I know that story from having worked with parents trying to get what’s best for their kids yet lacking the money to pull their kids from schools that just aren’t right for them. It doesn’t always mean the school’s bad. It’s just not right for every particular child.

Why we continue to insist that children’s education be limited by geography is beyond me. Our current system is based on a model dating back to xenophobic times in the mid 1850s when nativists wanted to control the populace from being influenced by new, mostly Catholic, immigrants. That’s when the first laws requiring school attendance were passed, followed soon after by laws stating which schools children MUST attend (public ones that were drenched in a nondenominational brand of Christianity with hymn singing, praying and Bible reading as part of the curriculum, just not the Douay Bible Catholics favored), and which ones would be free. Prior to the passage of such laws, some communities funded a variety of schools.

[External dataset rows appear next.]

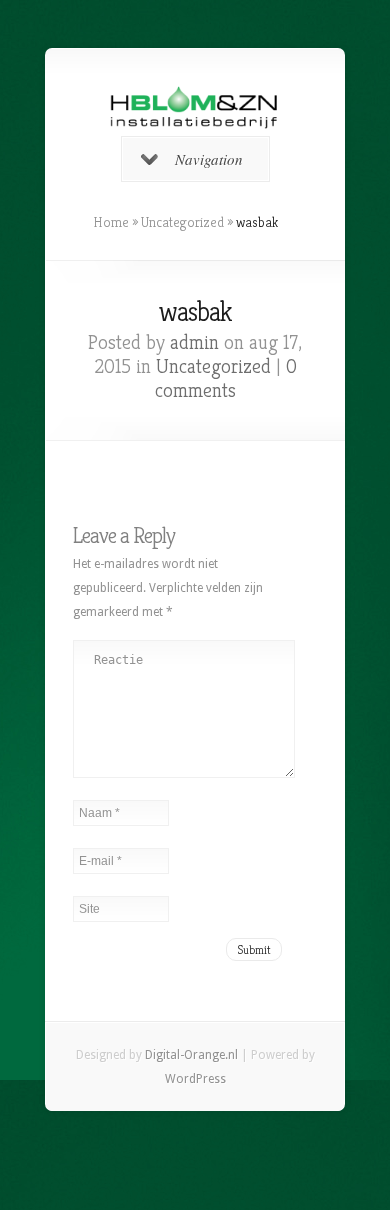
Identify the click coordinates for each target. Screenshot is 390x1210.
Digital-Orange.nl (191, 1055)
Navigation (209, 159)
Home (111, 222)
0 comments (226, 378)
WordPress (195, 1079)
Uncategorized (182, 222)
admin (194, 342)
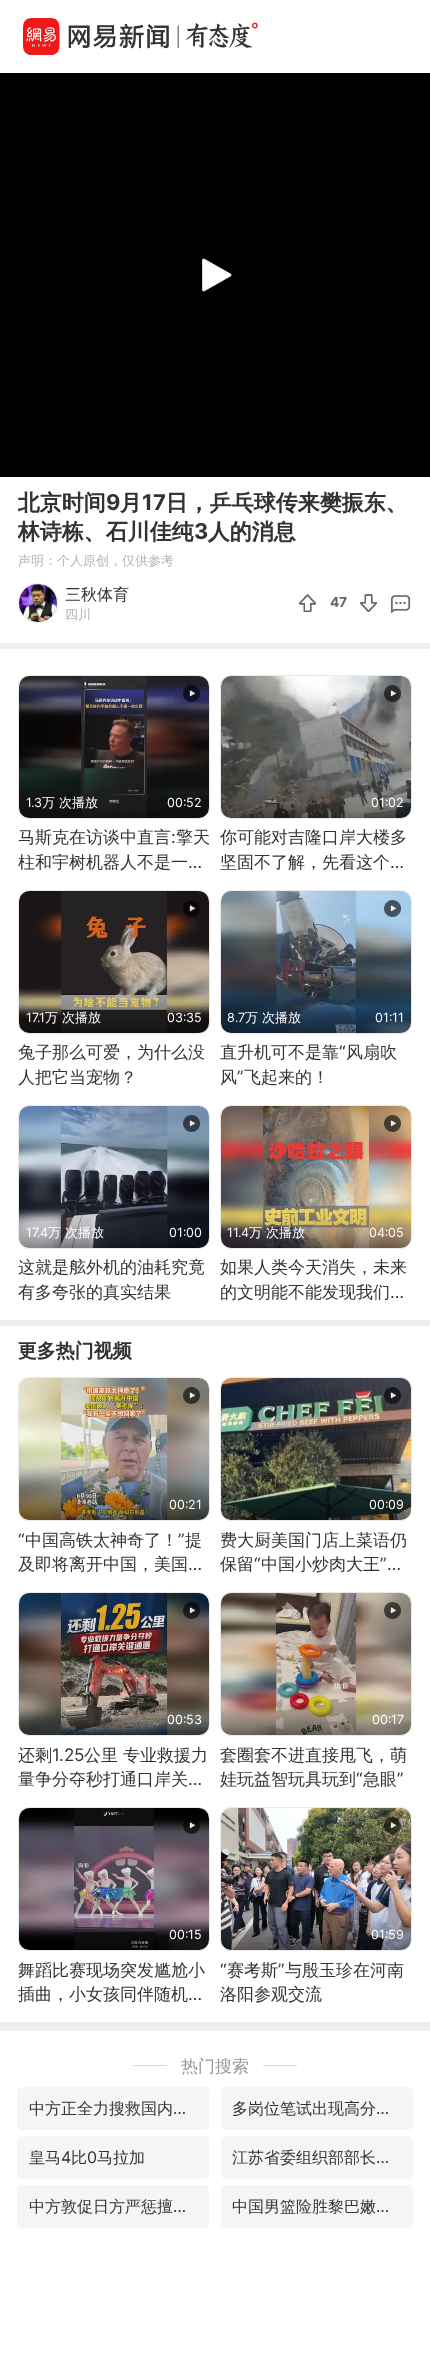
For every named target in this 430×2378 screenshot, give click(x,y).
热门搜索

When Catholics responded by setting up their own schools where they could use their Bible, prayers and hymns, the nativists tried pushing even further, by attempting to make private schools entirely illegal. Oregon voted to do just that in the early part of the last century. The US Supreme Court struck down that nonsense. (As an aside, a group that started in the 1940s and fights school choice programs in courts today was originally called Protestants and Other Americans United for Separation of Church and State; they didn’t drop the “Protestants and” part until the 1970s.)

It’s well past time we struck down the rest of that 1800s school model and opened the doors to individual opportunity through all kinds of schools – public, private, charter, cyber, etc. And let the money follow the child to the school that works best for him or her instead of forcing parents to pay a financial penalty for choosing a school other than the local public one.